Advies Woningbouw en klimaatadaptatie gezien vanuit waterveiligheid
Het ministerie van Infrastructuur en Waterstaat heeft op 30 maart 2022 een verzoek ingediend bij het ENW om zich uit te spreken over de relatie tussen ruimtelijke ontwikkeling en waterveiligheid. Dit verzoek kwam naar aanleiding van twee briefadviezen van de deltacommissaris van 1 september en 3 december 2021 over woningbouw en klimaatadaptatie.
Het ENW heeft zeven experts geïnterviewd om kennis te nemen van hun visie op de toekomst van Nederland. Uit deze interviews en de eigen analyse concludeert het ENW dat waterveiligheid geen aanleiding geeft om nieuwe bebouwing in al beschermde gebieden te beperken, zolang we de bescherming op orde kunnen houden. Wel kan het vanwege wateroverlast of andere functies wenselijk zijn om bij nieuwbouw nu al passende maatregelen te nemen in gebieden die gevoelig zijn voor overstromingen.
De risicobenadering is en blijft volgens het ENW goed bruikbaar voor het waterveiligheidsbeleid, ook in een veranderend klimaat. Het ENW beveelt aan om voor elk gebied een onderbouwd risicoprofiel te maken, waarin kansen en waterdieptes van wateroverlast en grote overstromingen worden weergegeven voor huidige en toekomstige situaties.
In beleid en beheer wordt onderscheid gemaakt tussen wateroverlast en waterveiligheid.
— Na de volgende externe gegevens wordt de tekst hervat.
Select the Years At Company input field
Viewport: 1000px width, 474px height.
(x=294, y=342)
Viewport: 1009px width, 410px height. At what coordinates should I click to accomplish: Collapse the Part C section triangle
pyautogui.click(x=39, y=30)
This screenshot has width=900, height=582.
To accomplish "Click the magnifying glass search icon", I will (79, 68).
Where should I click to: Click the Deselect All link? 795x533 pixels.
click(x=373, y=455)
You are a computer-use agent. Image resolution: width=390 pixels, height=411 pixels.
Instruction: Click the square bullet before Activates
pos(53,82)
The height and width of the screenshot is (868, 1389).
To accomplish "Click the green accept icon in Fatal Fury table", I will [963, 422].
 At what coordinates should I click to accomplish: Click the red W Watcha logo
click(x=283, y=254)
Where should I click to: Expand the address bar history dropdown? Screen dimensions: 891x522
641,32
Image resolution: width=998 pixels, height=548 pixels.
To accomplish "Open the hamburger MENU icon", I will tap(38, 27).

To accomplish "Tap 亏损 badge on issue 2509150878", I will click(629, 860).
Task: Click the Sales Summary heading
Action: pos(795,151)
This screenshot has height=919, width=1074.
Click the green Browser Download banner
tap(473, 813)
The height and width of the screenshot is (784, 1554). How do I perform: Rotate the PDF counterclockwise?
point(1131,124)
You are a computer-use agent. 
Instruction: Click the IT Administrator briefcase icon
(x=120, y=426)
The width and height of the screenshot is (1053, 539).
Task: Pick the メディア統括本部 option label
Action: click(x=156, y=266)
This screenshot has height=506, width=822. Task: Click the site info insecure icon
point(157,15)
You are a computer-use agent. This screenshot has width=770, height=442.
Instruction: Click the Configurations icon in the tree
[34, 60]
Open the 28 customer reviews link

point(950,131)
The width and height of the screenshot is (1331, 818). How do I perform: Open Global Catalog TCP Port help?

Het ENW vindt het handhaven van dit onderscheid van belang omdat het verschillende risico’s betreft, verantwoordelijkheden zijn belegd bij verschillende organisaties en de vraagstukken om verschillende maatregelen vragen.
Bij ruimtelijke ontwikkeling van ons land moeten vraagstukken als waterveiligheid, droogte, grondwater, bevolkingsgroei en woningbouw in samenhang worden beschouwd. Het is daarom van belang dat er een integraal ruimtelijkeordeningsbeleid wordt ontwikkeld waarin deze vraagstukken in onderlinge samenhang worden beschouwd en vertaald in de meest effectieve maatregelen.
Gelet op alle verwachte klimaatveranderingen vindt het ENW een maatschappelijke discussie over dit thema wenselijk. Het ENW kan zich voorstellen dat bij de onderbouwing van het hedendaagse waterveiligheidsbeleid de verwachte toekomstige ontwikkelingen tot maximaal 100 à 150 jaar worden meegewogen.